> Exercise text
>>>

How vinegar is made is probably not one of the top things most people have in mind to learn about, but vinegar happens to be one of the more frequently used condiments in a cook's kitchen.
Vinegar is not really just wine gone bad. It is wine that has been altered by a yeast based substance called Vinegar Mother, or more formally, Mother of Vinegar.
Vinegar Mother contains yeast and a form of acetic acid bacteria, with cellulose as well. The yeast creates alcohol, which is then transformed by the acetic acid bacteria, which turns the aclcohol into acetic acid. Acetic acid is what gives vinegar it's distictive flavor and what differentiates it from wine.
With vinegar mother, you can make your own homemade vinegar to either cook with, or to give as gifts. To make your own vinegar, choose a wine, fruit juice or other alcohol you would like to turn into vinegar. Place the chosen liquid into a clean jar, and shake the liquid up. Let this sit overnight and then add your vinegar mother along with some water. Cover the top of the jar with some cheese cloth. Put the jar in a dark place for about 5 weeks. After 5 weeks, taste your vinegar. If it is strong enough, scoop the mother vinegar out with a spoon to stop it from fermenting further.If it is not strong enough, let it set for a few more days and taste it again.
Once you are done making your vinegar, you can keep your mother vinegar for later use. Vinegar Mother will stay usable as long as you provide it with oxygen and food. Remember though, that vinegar mother can die. If you forget to provide it with food or it does not get enough oxygen or if the temperature you store your vinegar mother at is either extrememly warm or cold, the vinegar mother will die. When vinegar mother dies, it darkens in color and becomes thicker or even solid.

<<<

> Exercise instructions
A) Answer these questions from the vinegar text:
(i) Besides yeast and acetic acid bacteria, what does Vinegar Mother contain?
(ii) For about how long should the covered jar be kept in a dark place?
(iii) What happens to vinegar mother's color when it dies?
B) Reproduce the vinegar text between "Vinegar Mother contains" and "it from wine.", inclusive, renaming "acetic acid bacteria" to "vinegar bacteria" wherever it occurs.

> Source data
>>>

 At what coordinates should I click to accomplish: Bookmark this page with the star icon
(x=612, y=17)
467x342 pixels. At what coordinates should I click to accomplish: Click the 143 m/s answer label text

<<<

> Solution set
A)
(i) Cellulose.
(ii) About 5 weeks.
(iii) It darkens.

B)
Vinegar Mother contains yeast and a form of vinegar bacteria, with cellulose as well. The yeast creates alcohol, which is then transformed by the vinegar bacteria, which turns the aclcohol into acetic acid. Acetic acid is what gives vinegar it's distictive flavor and what differentiates it from wine.